| Seçili Pasaj |
__________________________________________________

Dava, eser sözleşmesinden kaynaklanan munzam zarar talepli olup, mahkemece davanın reddine dair verilen karara karşı süresi içinde davacı vekilince istinaf kanun yoluna başvurulmuştur.
İnceleme, Hukuk Muhakemeleri Kanunu (HMK) 355. madde uyarınca istinaf nedenleriyle sınırlı olarak ve kamu düzenine aykırı hususların olup olmadığı gözetilerek yapılmıştır.
Türk Borçlar Kanunu 122. madde gereğince alacaklı, temerrüt faizini aşan bir zarara uğramış olursa, borçlu kendisinin hiçbir kusuru bulunmadığını ispat etmedikçe, bu zararı gidermekle yükümlüdür. Munzam zararın talep edilebilmesi borçlunun para borcunun ifasında temerrüde düşmesini, temerrüde düşmekte kusurlu olmasını, temerrüt nedeniyle alacaklının temerrüt faiziyle karşılanmayan bir zarara uğramış olmasını ve borçlunun temerrüde düşmesiyle alacaklının öne sürdüğü munzam zarar arasında illiyet bağının bulunmasını gerektirir. Munzam zarar, borçlunun temerrüdü ile borcun ödendiği tarih aralığındaki döneme ilişkin olup, asıl borçtan tamamen bağımsız yeni bir borçtur. Bu nedenle asıl alacak tahsil edilirken munzam zarar talebine ilişkin ihtirazi kayıt gerekmediği gibi, asıl alacağın zamanaşımı süresine tabii olmayıp, zamanaşımı süresi asıl alacağın ödendiği tarihten itibaren 10 yıldır.

__________________________________________________

| Görev Tanımı |
Munzam zarar talebine ilişkin istinaf pasajını son cümlesinden sonra gelecek şekilde sürdürün.

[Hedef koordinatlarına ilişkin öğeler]
__________________________________________________

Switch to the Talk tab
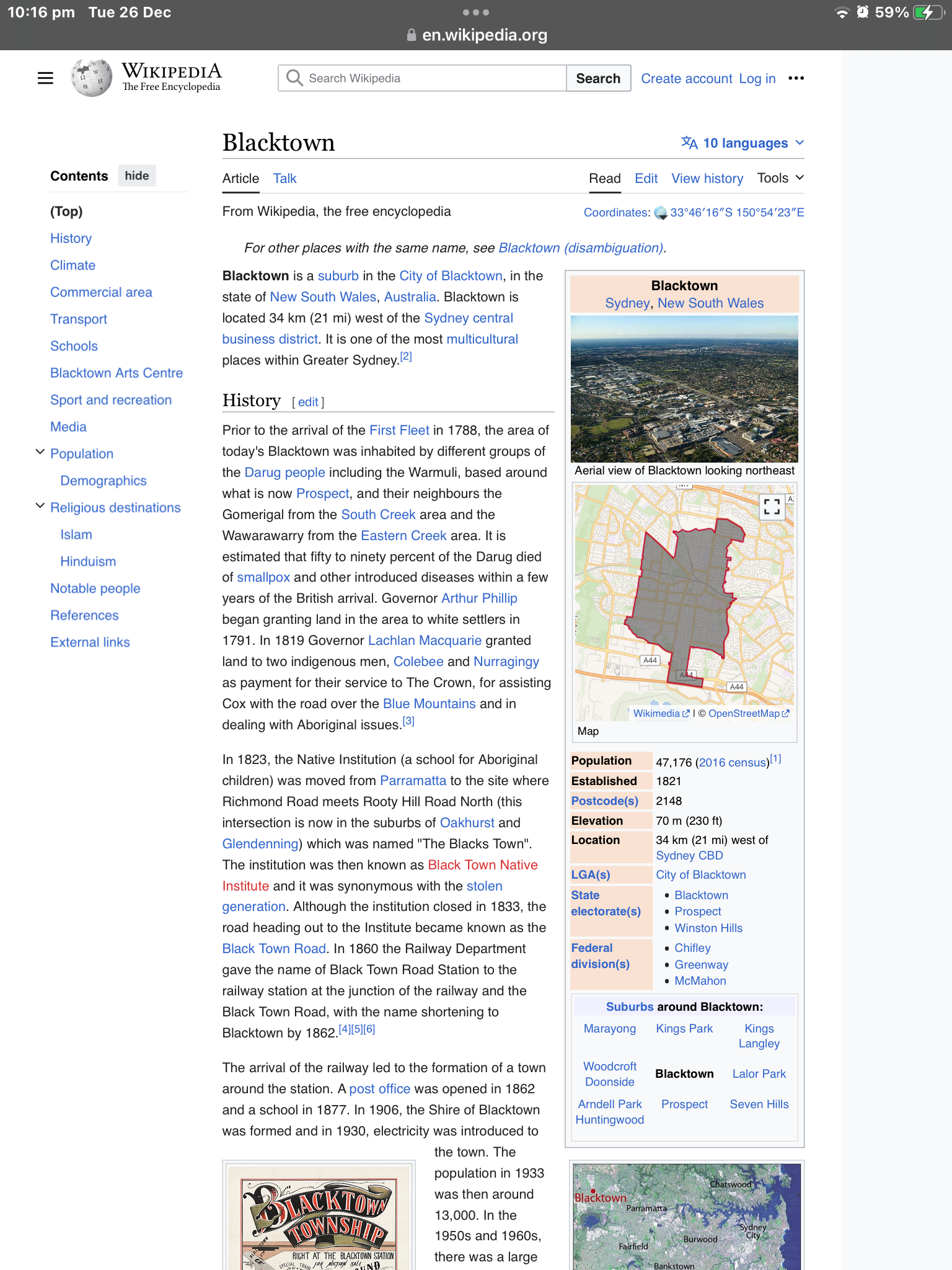The width and height of the screenshot is (952, 1270). coord(284,179)
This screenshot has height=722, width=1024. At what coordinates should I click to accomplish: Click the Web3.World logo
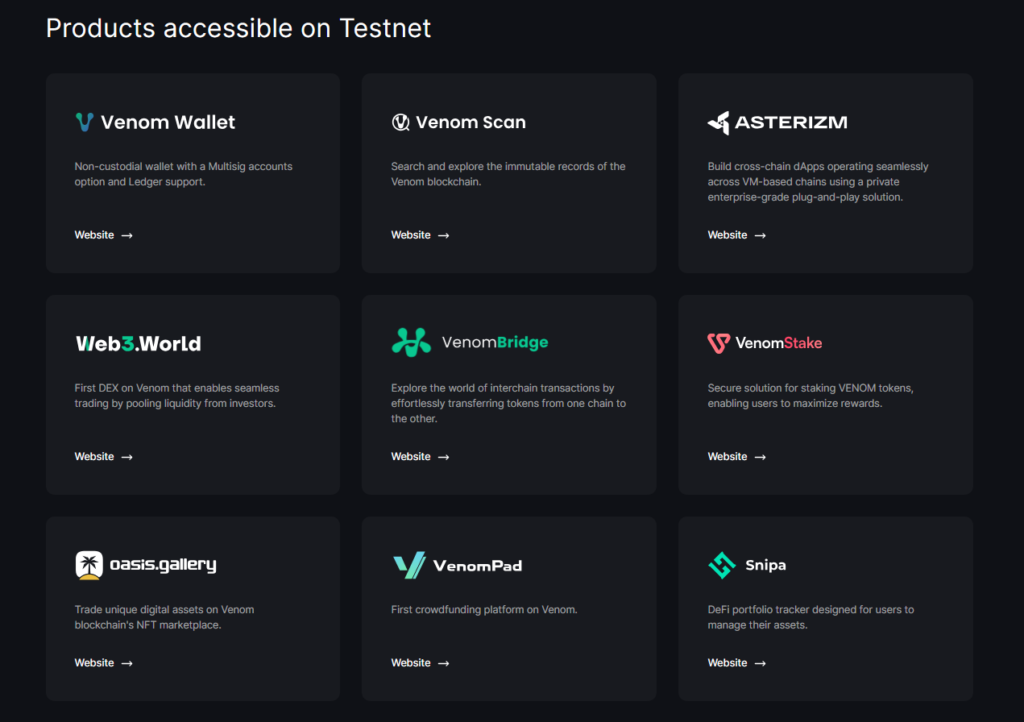(137, 343)
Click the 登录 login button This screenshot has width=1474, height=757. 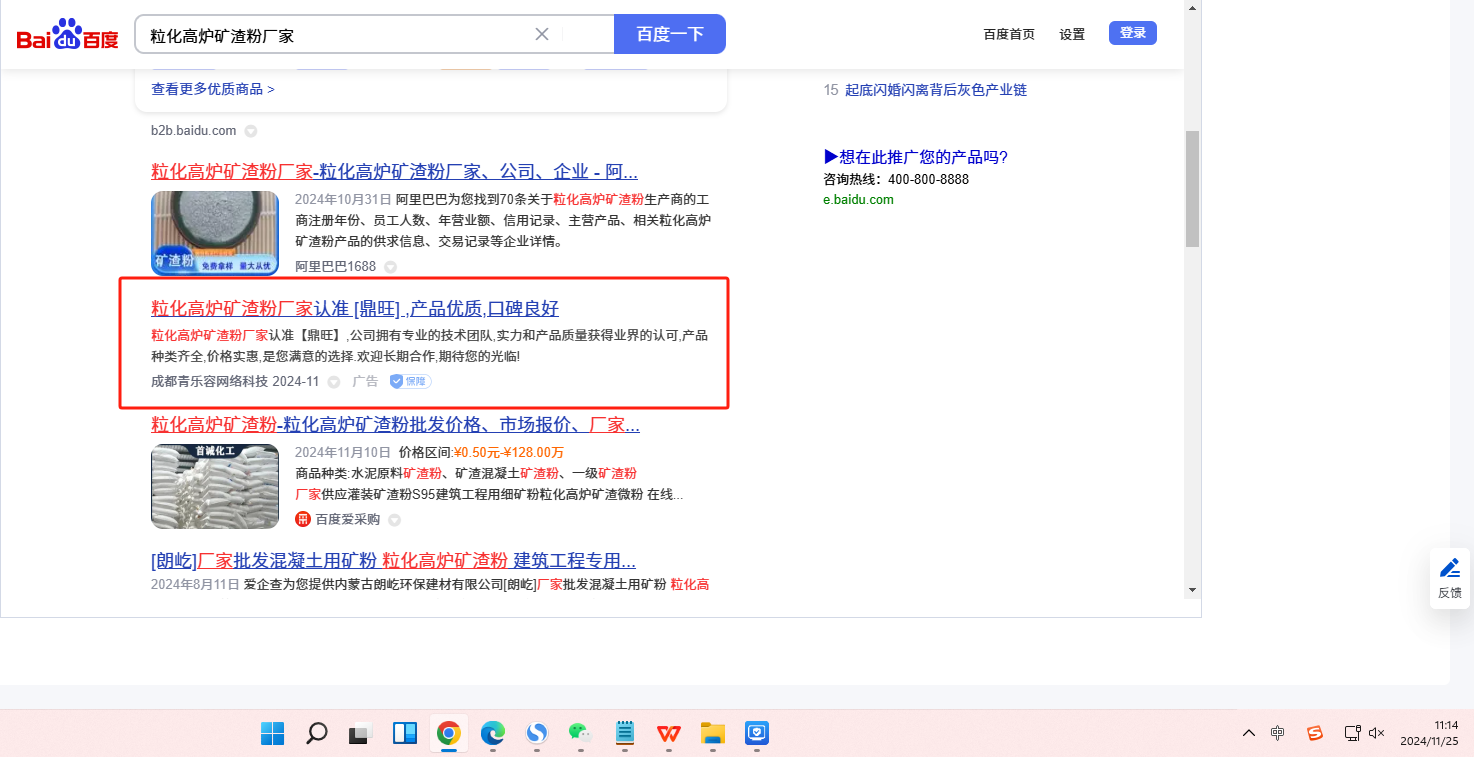click(1132, 33)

__________________________________________________

| Görev Yanıtı |
Mahkemece, dosya kapsamındaki bilgi, belge ve toplanan deliller değerlendirilerek yasal düzenlemelere uygun ve isabetli gerekçeyle karar verilmiş olduğu, ileri sürülen istinaf sebepleri dikkate alındığında mahkeme kararında usul ve esas yönünden yasaya aykırılık bulunmadığı anlaşılmakla davacı vekilinin istinaf başvurusunun esastan reddine karar verilmiştir.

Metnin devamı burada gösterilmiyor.